Оказывается, прав был замполит соединения, говоря о том, какую панику среди фашистов вызвало появление свежей 239-й стрелковой дивизии на участке их фронта, которая серьезно подпортила уверенность в успехе, охладила наступательный порыв ранее непобедимых немецких войск.

— Непрерывные бои обескровили и нашу дивизию, — вспоминала Надежда Васильевна. — В некоторых батальонах оставалось до полусотни активных штыков. В результате наши части и подразделения отправили на доукомплектование личным составом, вооружением и техникой в Рязанскую область, в район Пронска.

Медсанбат тоже залечивал раны. Принимал пополнение, в основном средний медперсонал и санитаров, создавал запасы медикаментов, инструментария и оборудования, изучал приобретенный в ходе боев опыт медицинского обеспечения и делал разбор и выводы из допущенных ошибок.

А линия фронта тем не менее продолжала сжиматься, как шагреневая кожа.
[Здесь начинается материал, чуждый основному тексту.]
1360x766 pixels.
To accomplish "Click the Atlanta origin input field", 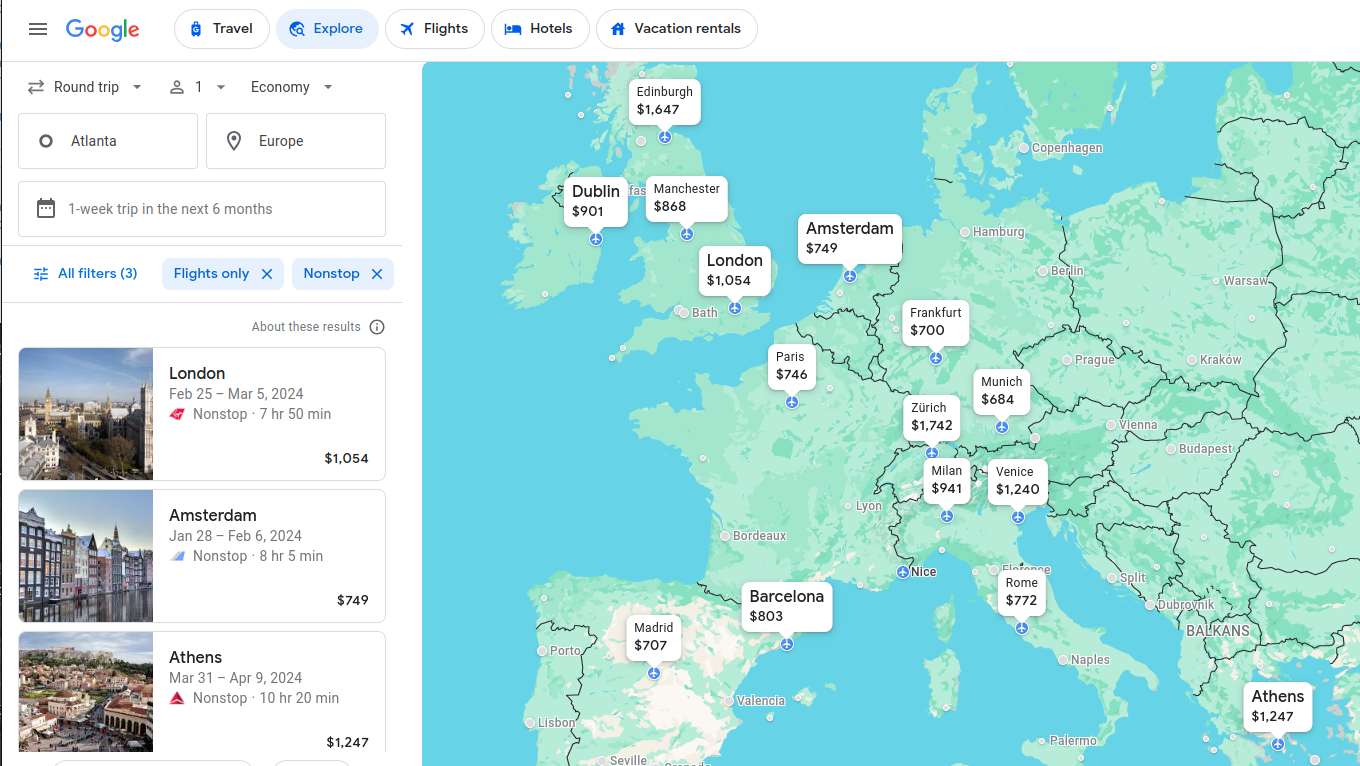I will click(108, 141).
Фашисты уже стояли у порога столицы. И вот настал день, когда началось долгожданное декабрьское контрнаступление 1941 года. И погнали мы врага прочь с нашей земли.

После вынужденного «мирного» затишья нам вновь пришлось погрузиться в напряженную боевую работу. Отдых больше четырех часов в сутки считался непозволительной роскошью. И так до конца войны. Все мы были на пределе своих сил.

Выписка из наградного листа от 12 мая 1943 года:

Тов. Лыкова работает в МСБ с октября 1941 года, за весь этот период работы показала себя как один из добросовестных работников, отдающих все свои знания на скорейшее выздоровление раненых и больных бойцов и командиров.

За последнюю боевую операцию тов. Лыкова почти не выходила из палаты тяжелораненых, прилагая все свои силы и знания на скорейшее их выздоровление.

Благодаря своей материнской заботе она выходила 30 тяжелораненых.

Несмотря на большую работу по уходу за тяжелоранеными, она обслуживала и команду выздоравливающих, где за последнюю операцию возвращено в строй 98 чел. раненых и контуженых бойцов и командиров.

Тов. Лыкова по своим деловым качествам достойна правительственной награды — ордена Красной Звезды.

Командир 388 ОМСБ военврач 2-го ранга Романов.

В ходе отдельных наступательных операций медсанбат ежедневно принимал больше полутора сотен раненых и больных. Недоставало и анестезирующих растворов. Раненых случалось оперировать под импровизированным «наркозом»: ампула морфия внутримышечно плюс солдатская кружка водки. Это предупреждало развитие шока, но боль полностью не устраняло. А потому руки и ноги им привязывали к хирургическому столу, а в рот, чтобы боец от боли не откусил себе язык, вставляли шпатель. Кошмар был полный. Правда, такой метод обезболивания применялся не столь часто. Самым распространенным все же был эфирный наркоз. Его проводили самым примитивным образом — пользуясь маской Эсмарха и флаконом эфира, из которого последний накапывали на маску через марлевый фитилек.

Для освещения использовались, как правило, керосиновые лампы-«молнии» с рефлектором. При возможности пользовались электрическим светом, в крайних случаях оперировали при свечах. Разумеется, ввиду огнеопасности эфира приходилось строго соблюдать меры пожарной безопасности.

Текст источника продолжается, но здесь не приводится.